Snelson, who helps head up projects such as the council's smart city programme that aims to introduce an expanding city wide Internet of Things (IoT) network, discussed potential challenges and opportunity for local authorities from this work during the Socitm conference held in the city last month.
He noted at the time that there were ongoing discussions nationally about better preparing or moving forward with smart city initiatives that could potentially replace existing local government service models or serve as alternative cost cutting strategies.
“There are business models and service efficiencies that can be derived from deployment of sensors and other technology, but mostly there isn’t sufficient evidence of the impact for people to be able to take the decision to invest to deploy these things at scale,” said Snelson.
As a city, Milton Keynes has opted to create what it calls a data hub that can bring together and manage vast amounts of data related to city systems that includes information on transport, energy and water use, as well as social and economic data sets.
Crowd-sourced data and information received from diverse sources such as social media, specialised apps and satellite technology is also included under the focus that is supported by engagement programmes to bring together, the public, private and academic sectors.
As council strategy director, Snelson said that in potentially looking to employ smart technologies at scale, either to replace a local government service model, or pursuing efficiencies, more thorough planning is needed in the UK.
“I do think there is a need to concentrate the development of some of these solutions in particular cases rather than leaving it to happenstance and for things to emerge,” he said.
“It does need a fair amount of risk share if you like in the early stages and we’re still a long way off.”
Snelson argued that from the authority’s own perspective, the majority of future projects were still in a research and development stage, rather than available as active prototypes. He argued that its transportation focuses were presently seen as being the nearest to market with regard to becoming practical solutions.
“There is still a lot of uncertainty about these things so it does need concentrated effort and collaboration to move to the next stage,” he said.
Jos Creese - a former Socitm president and ongoing associate director who is now with Eduserv - said he agreed there was a role for local government in stimulating more forward planning of how smart technologies can underpin initiatives to better incorporate data and infrastructure.
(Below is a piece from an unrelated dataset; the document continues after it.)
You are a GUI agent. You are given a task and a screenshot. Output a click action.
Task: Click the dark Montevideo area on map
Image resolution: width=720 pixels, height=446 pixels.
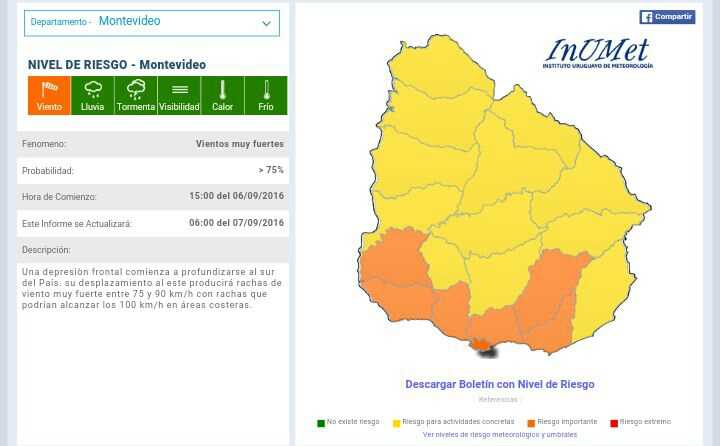pyautogui.click(x=486, y=349)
Creese argued that realising this would allow for commercial value to be realised.
“So local authorities don’t have to make all the investment themselves, but I do think they have to make that investment have commercial value and [they] can do so,” he said. “I also think there is a need for a degree of regulations and standards here, both in terms of public trust about the data collected from everyone and also in the way it can be connected.”
Creese highlighted one key aspiration for local government planning may be in connecting information between different regions to create more integrated services and information such as in journey planning for different transport types. This could potentially involve combining data on available parking spaces in one town or region, with taxi services and train timetables on other areas.
“That requires, I think, local government to team up with businesses to make that possible,” he said.
Theo Blackwell, Camden Council’s Cabinet member for Finance, Technology and Growth wrote back in September that newly elected mayors and combined authorities in the coming years would need to be able to join up, analyse and act upon data from across their areas to tackle service needs and challenges.
“They need to consider how smart cities work can be progressed,” he said at the time.